Reproduce the records below, switching every "GUI agent" to "screen agent" and changing nothing else. Leave the pictures out.

───── Given data ─────

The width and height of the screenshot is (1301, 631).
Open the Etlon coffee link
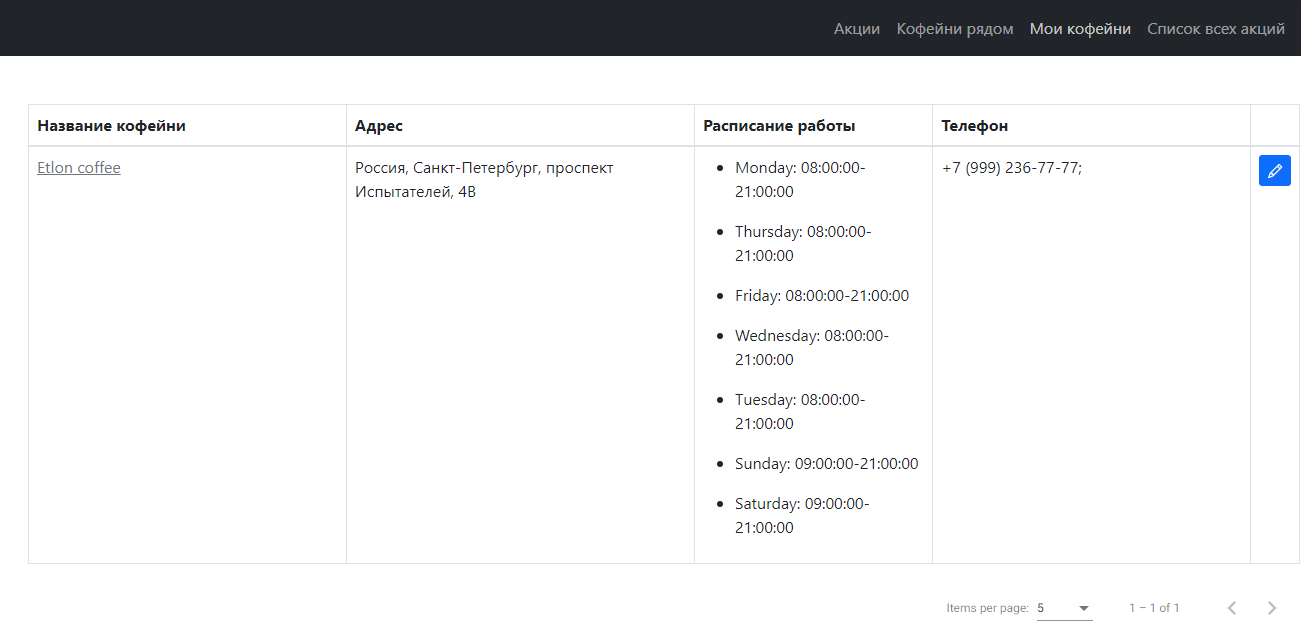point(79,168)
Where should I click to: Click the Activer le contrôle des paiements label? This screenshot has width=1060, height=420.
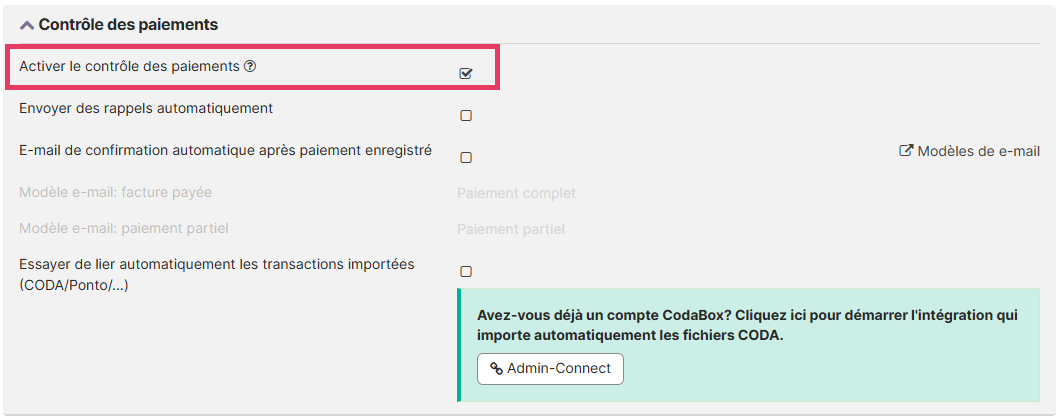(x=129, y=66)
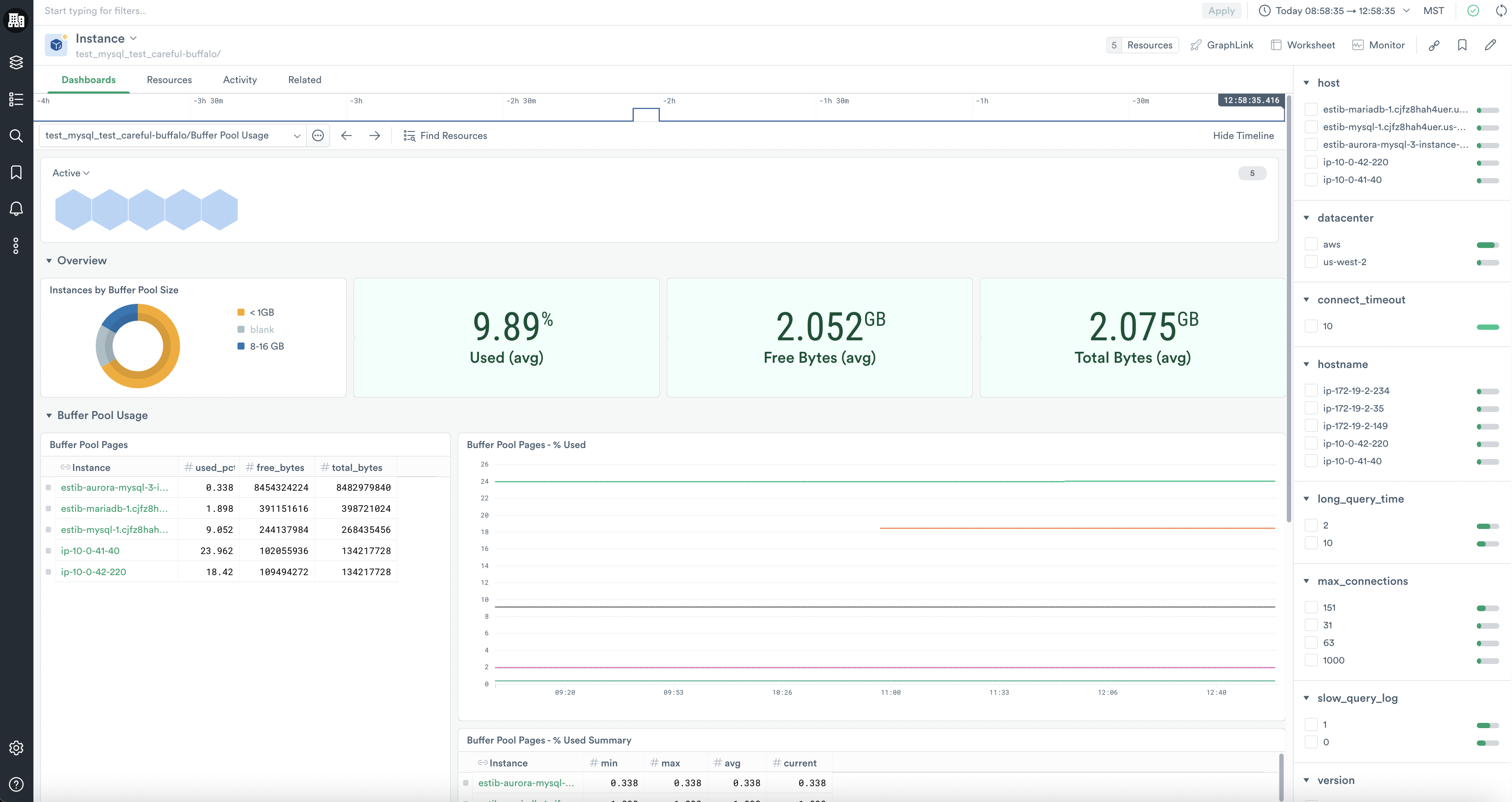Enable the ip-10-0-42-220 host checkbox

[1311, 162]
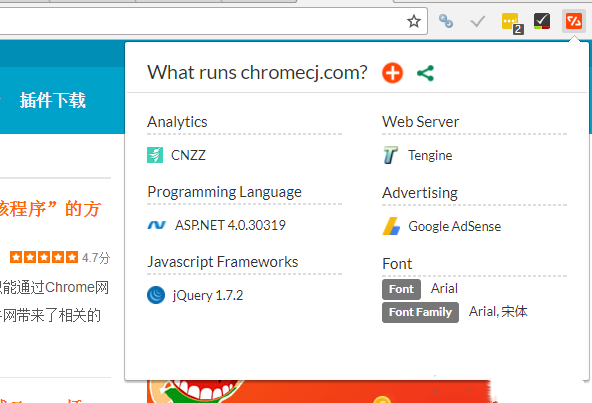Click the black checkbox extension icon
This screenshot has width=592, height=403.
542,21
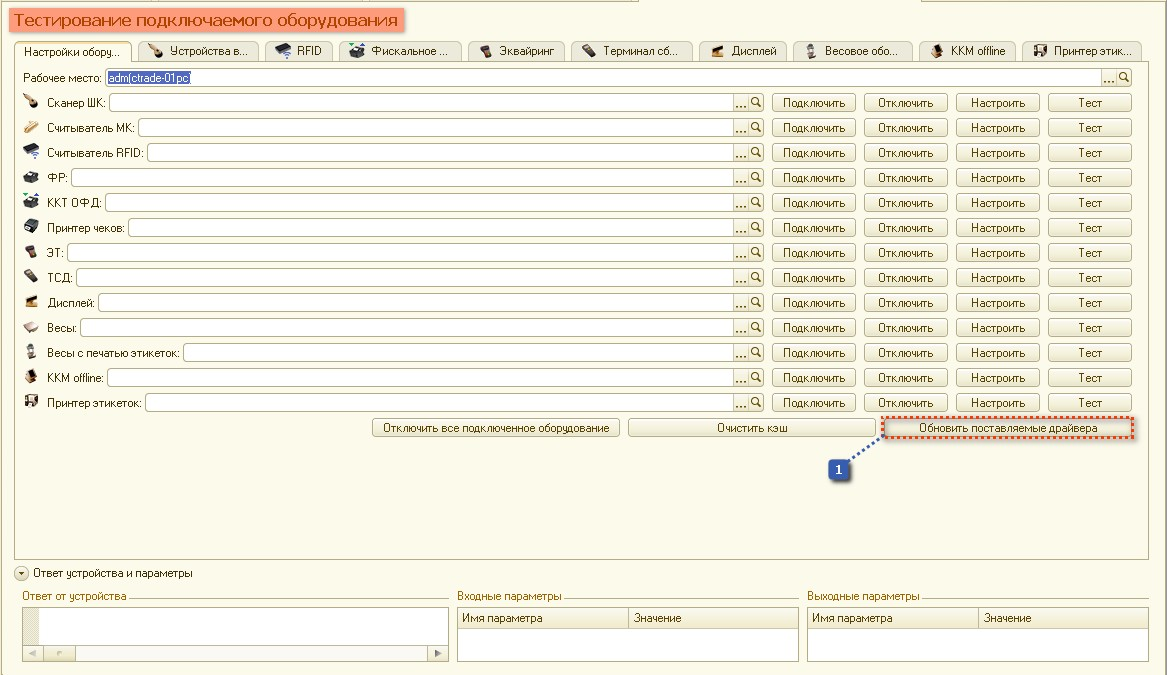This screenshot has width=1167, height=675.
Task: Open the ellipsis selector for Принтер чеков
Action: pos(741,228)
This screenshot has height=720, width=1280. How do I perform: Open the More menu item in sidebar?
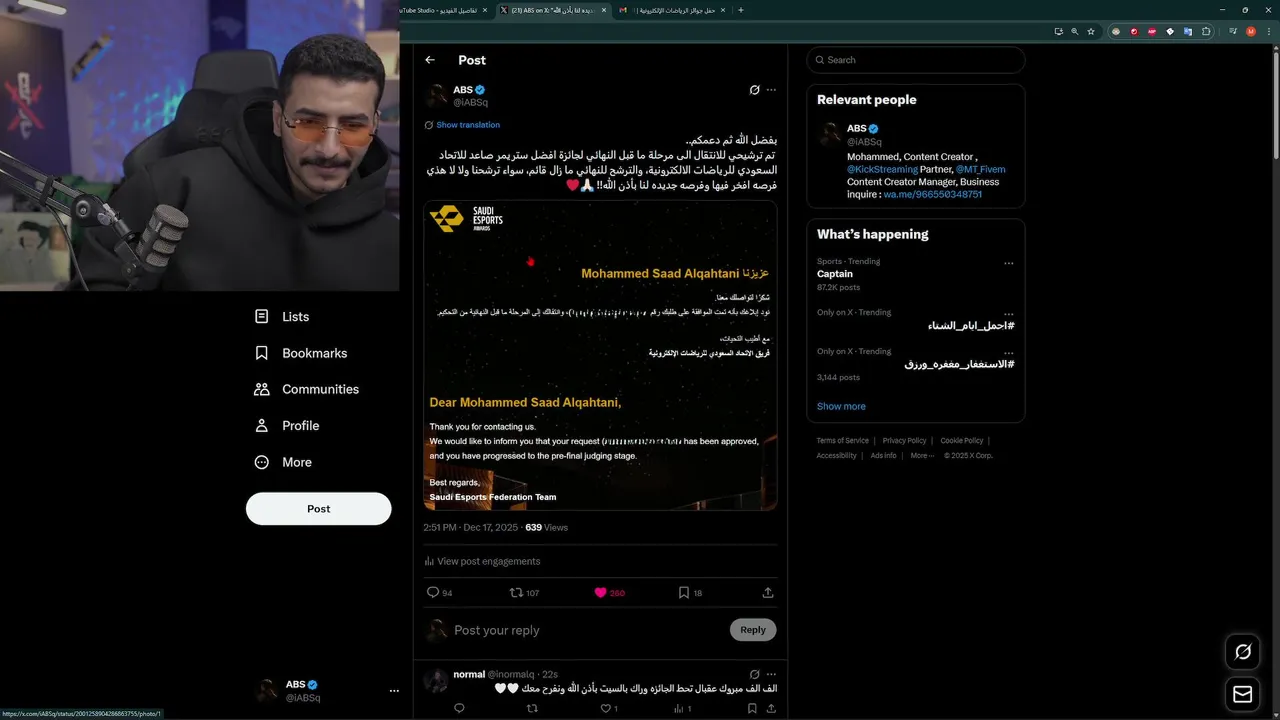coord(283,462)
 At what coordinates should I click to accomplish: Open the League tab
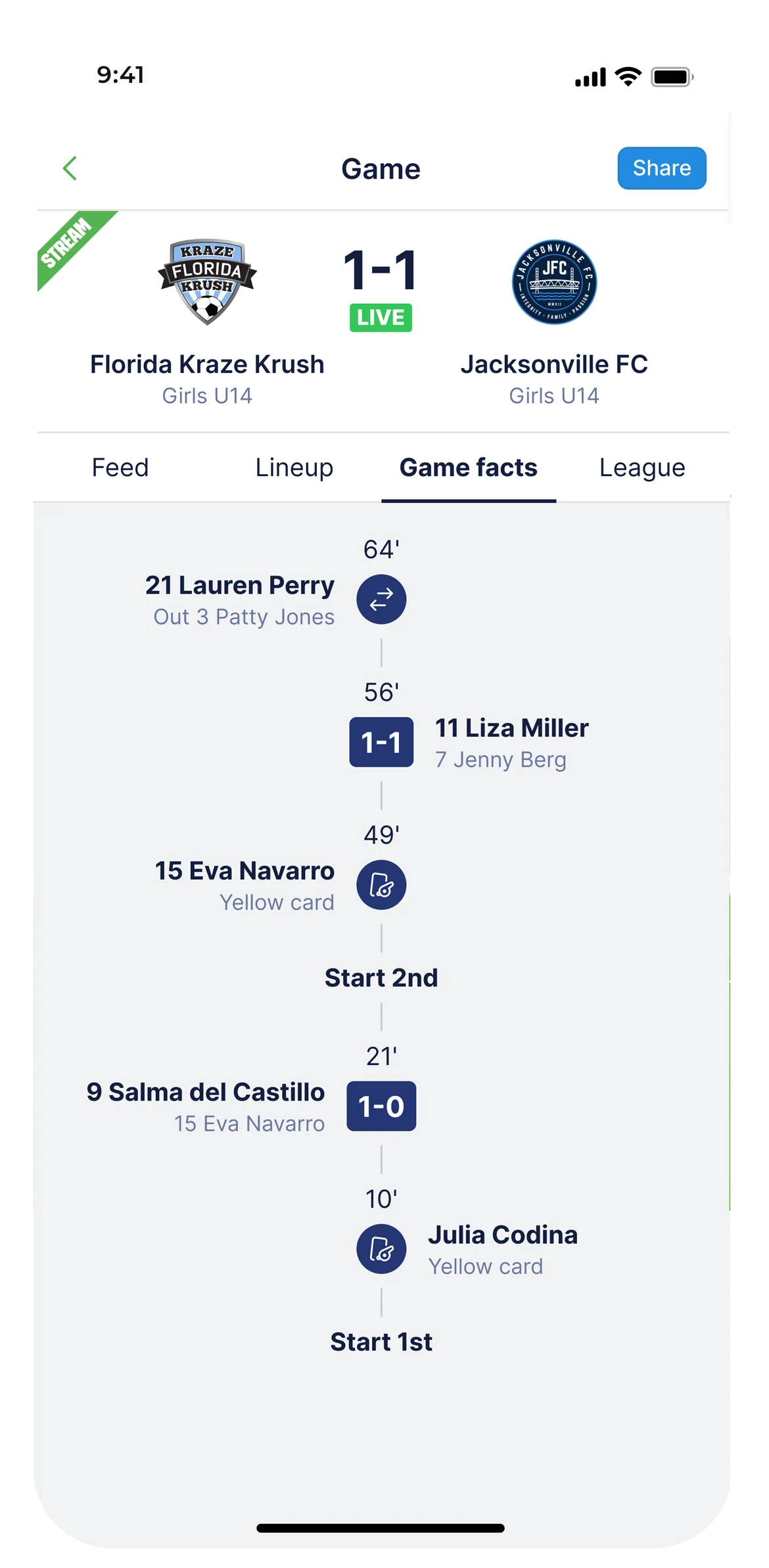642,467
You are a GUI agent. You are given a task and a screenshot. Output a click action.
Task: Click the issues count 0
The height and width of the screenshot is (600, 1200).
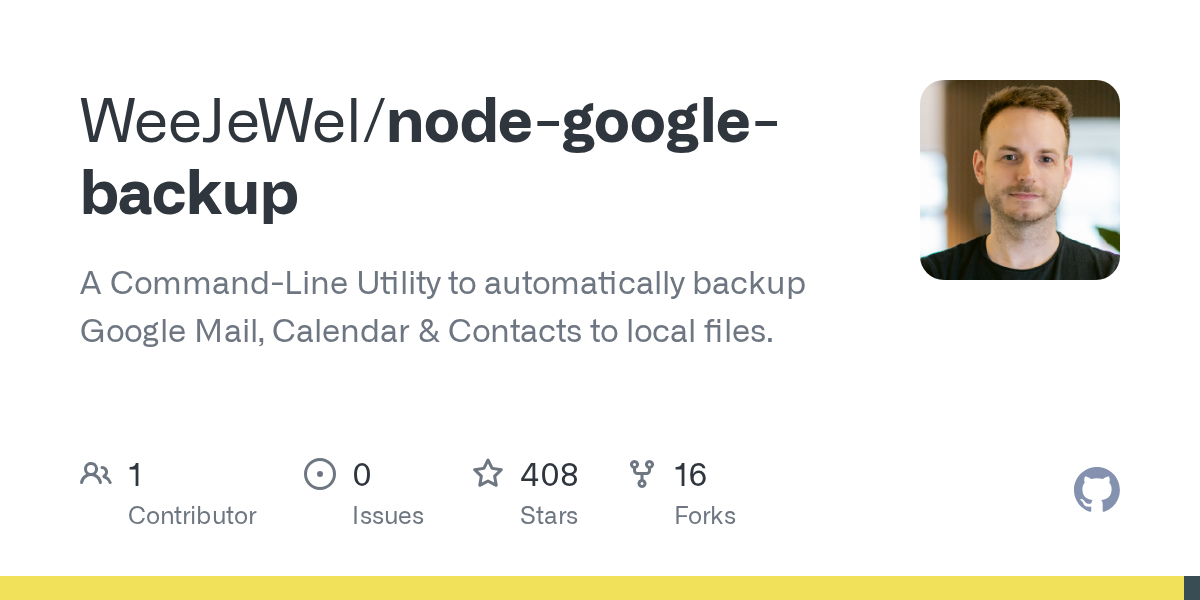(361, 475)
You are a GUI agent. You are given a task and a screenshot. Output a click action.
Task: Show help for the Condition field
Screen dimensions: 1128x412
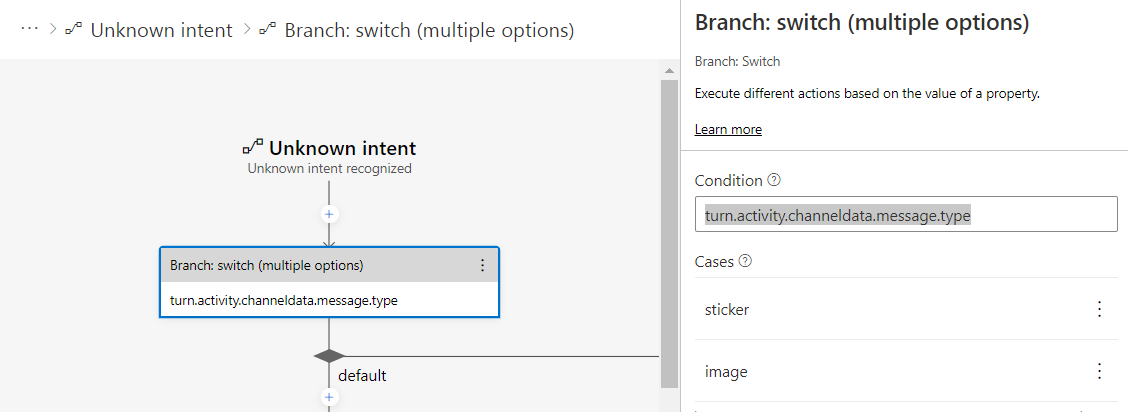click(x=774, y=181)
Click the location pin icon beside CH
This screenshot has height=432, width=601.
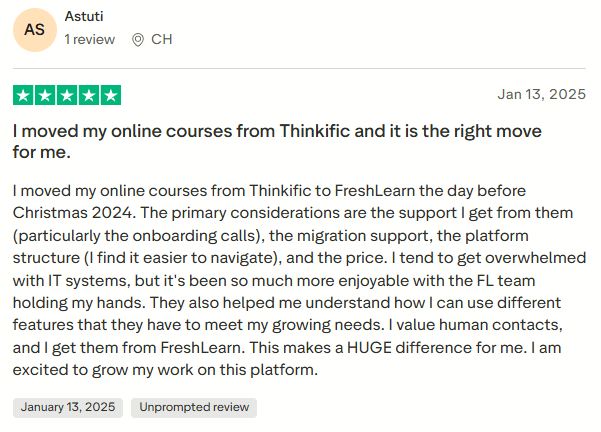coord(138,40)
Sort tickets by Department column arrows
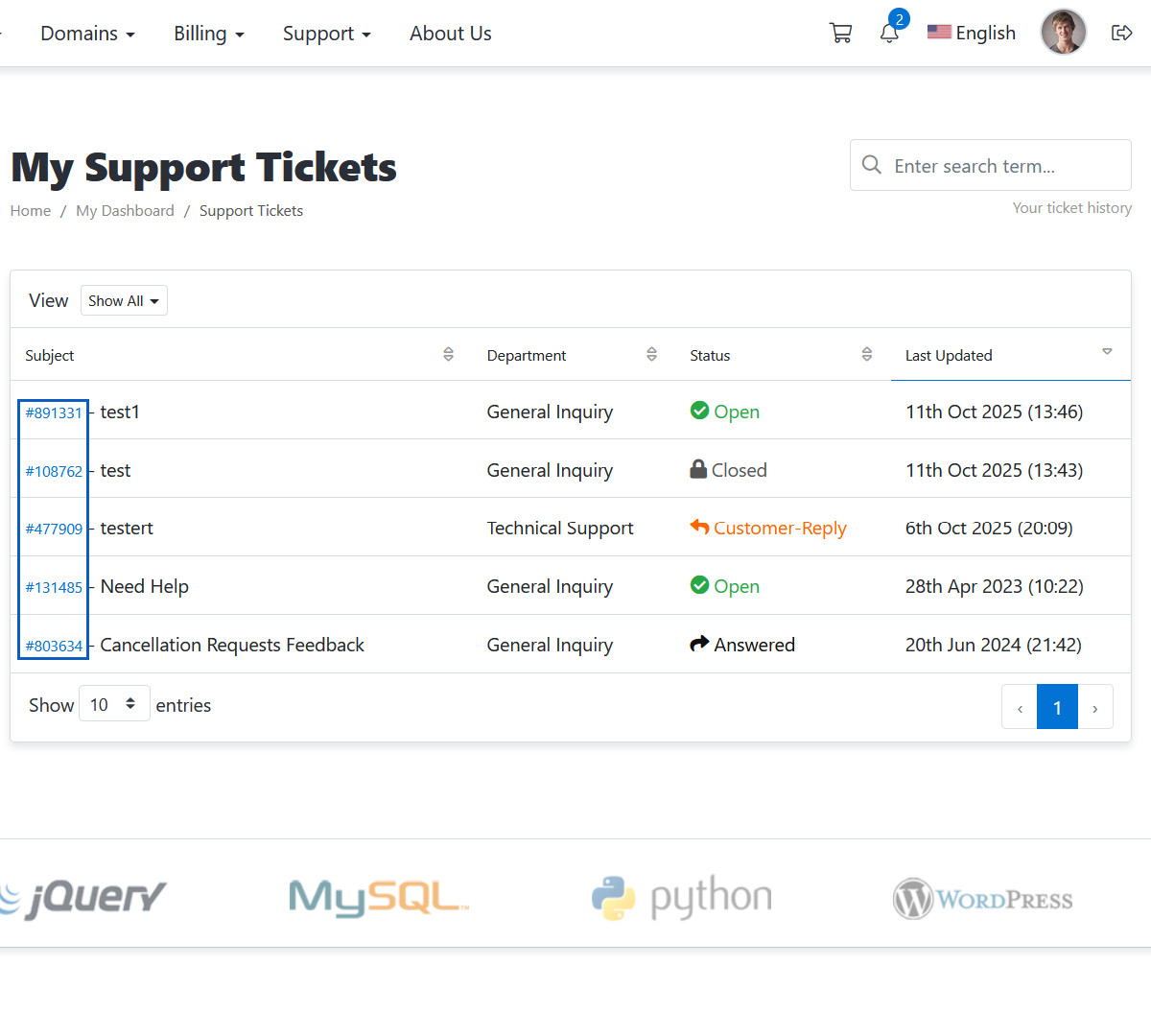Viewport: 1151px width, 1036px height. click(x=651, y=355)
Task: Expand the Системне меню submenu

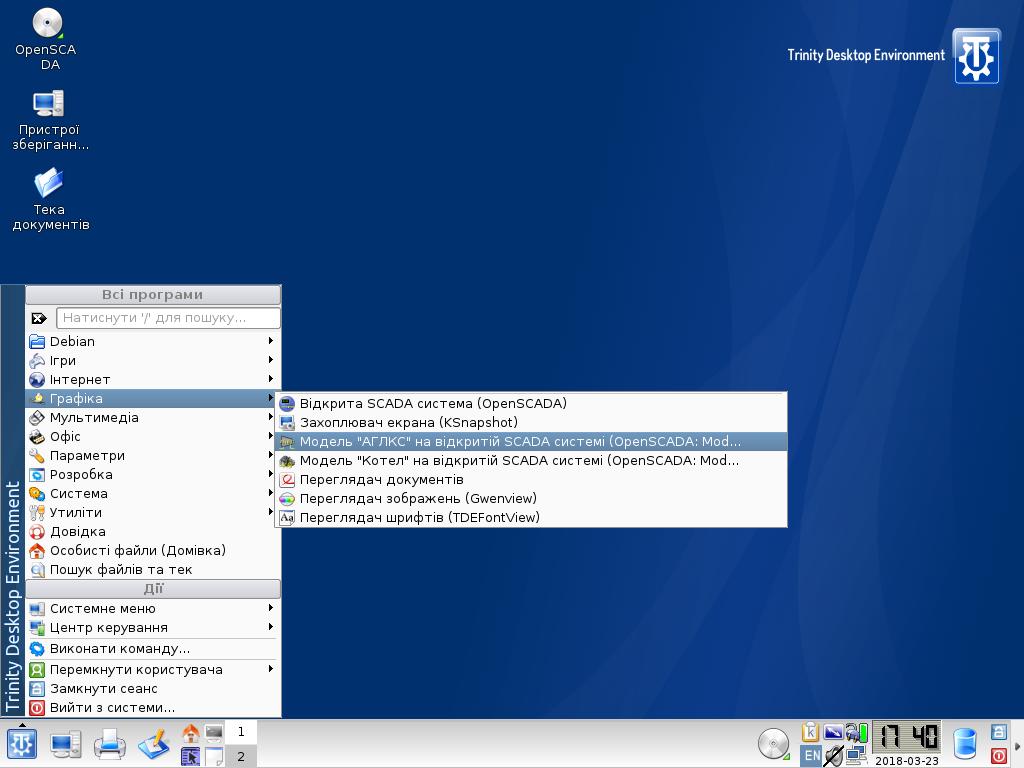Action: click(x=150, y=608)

─────

» **Exercise response**
The width and height of the screenshot is (1301, 631).
Open the Etlon coffee link
point(79,168)
Where should I click to: Click the Activer le contrôle des paiements label? This screenshot has width=1060, height=420.
(x=129, y=66)
Enable the ip-10-0-42-220 host checkbox

[1311, 162]
Click the black checkbox extension icon
This screenshot has width=592, height=403.
542,21
This screenshot has width=1167, height=675.
Task: Open the ellipsis selector for Принтер чеков
Action: pos(741,228)
This screenshot has height=720, width=1280. How do I perform: Open the More menu item in sidebar?
coord(283,462)
 At what coordinates should I click to accomplish: Open the League tab
642,467
You are a screen agent. You are given a task and a screenshot. Output a click action.
Task: Click the issues count 0
The height and width of the screenshot is (600, 1200).
(361, 475)
You are a screen agent. You are given a task and a screenshot. Output a click action.
Task: Show help for the Condition field
Screen dimensions: 1128x412
click(x=774, y=181)
Click the location pin icon beside CH
This screenshot has height=432, width=601.
coord(138,40)
Sort tickets by Department column arrows
Viewport: 1151px width, 1036px height. click(x=651, y=355)
Task: Expand the Системне меню submenu

Action: click(x=150, y=608)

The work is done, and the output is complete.